2 FA誘導腎損傷模型鼠腎的AQP-1和AQP-2表達變化規律

正常小鼠中，AQP-1表達于近端小管的腔面和側基底面及髓襻降支細段，在皮髓質中，廣泛分布于微動脈內皮細胞膜表面，包括髓質中的直小血管下降支（圖2A1）；而AQP-2則表達于皮質中的連接小管及貫穿皮髓質走行的集合管主細胞表面（圖2A2）。

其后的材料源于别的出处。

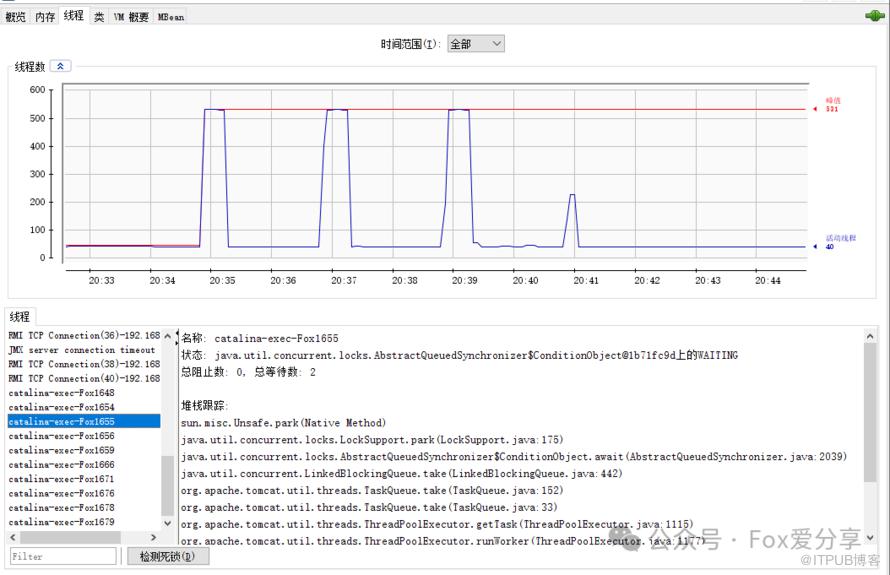Click thread list horizontal scroll-right arrow
This screenshot has height=575, width=890.
[x=154, y=537]
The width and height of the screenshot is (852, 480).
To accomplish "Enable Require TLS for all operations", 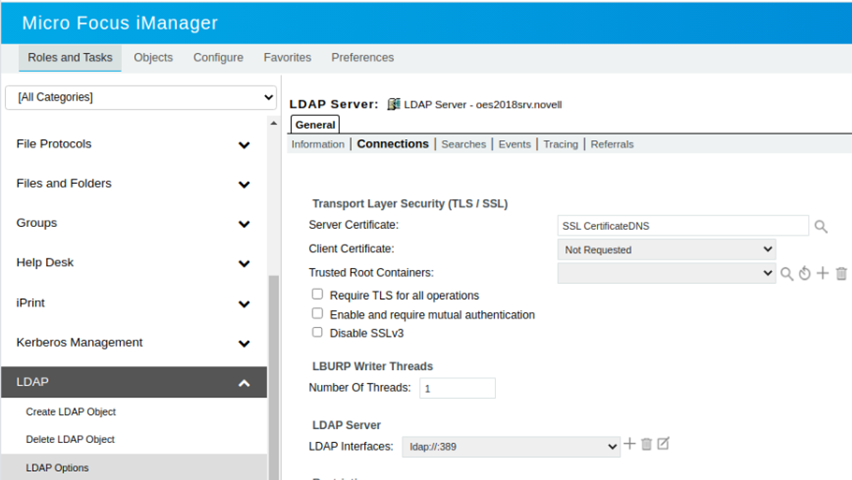I will point(318,295).
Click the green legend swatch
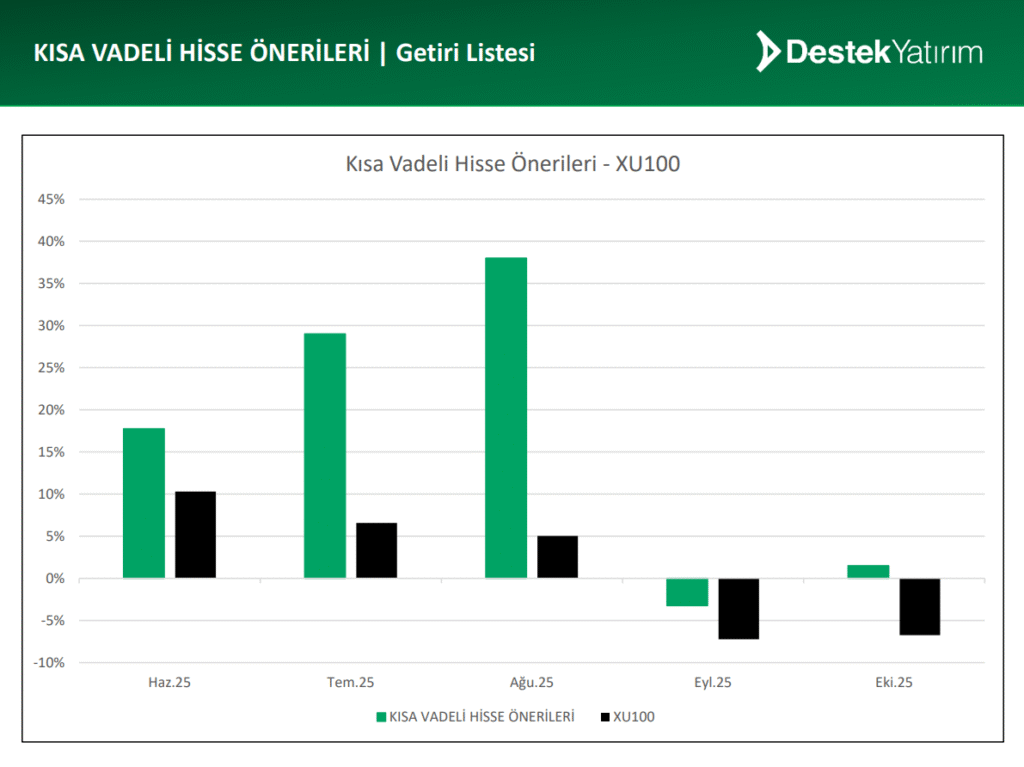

圖2 正常及FA誘導腎損傷模型鼠腎的AQP-1和-2免疫組織化學染色。A1和A2，分別為正常對照鼠腎AQP-1和-2表達； B1，C1和D1，分別為FA 2d、FA 7d、FA 14d AQP-1表達；B2，C2和D2，分別為FA 2d、FA 7d、FA 14d AQP2表達；黑箭頭，損傷嚴重近端小管和集合管細胞幾乎不表達AQP-1和AQP-2；白箭頭，AQP-2在集合管頂部的胞質部分表達明顯增多；比例尺，25μmFig. 2 Immunostaining of AQP-1 and AQP-2 in the kidney of FA induced renal injury mice and normal mice. A1 and A2, immunohistochemical staining of AQP-1 and AQP-2 in control normal mice, respectively; B1, C1 and D1, immunohistochemical staining of AQP-1 in the kidney of FA induced renal injury mice on FA 2d、FA 7d、FA 14d, respectively; B2, C2 and D2, immunohistochemical staining of AQP-2 in the kidney of FA induced renal injury mice on FA 2d、FA 7d and FA 14d, respectively; black arrow, almost nonexistent of AQP1 and AQP-2 in seriously damaged proximal tubule and collecting tubule cells; white arrow, AQP-2 was signi ficantly increased in cytoplasmic portion at the apical part of the collecting duct principal cells; scale

FA 2d時，皮質及外髓外帶結構紊亂的近端小管上皮細胞仍然表達AQP-1，但空泡變性嚴重的細胞則無AQP-1表達。內髓直小血管及髓襻降支細段的AQP-1表達不受影響，甚至呈現增強。此時，AQP-2在集合管主細胞上的表達未受明顯累及，幾無變化（圖2 B1與B2）。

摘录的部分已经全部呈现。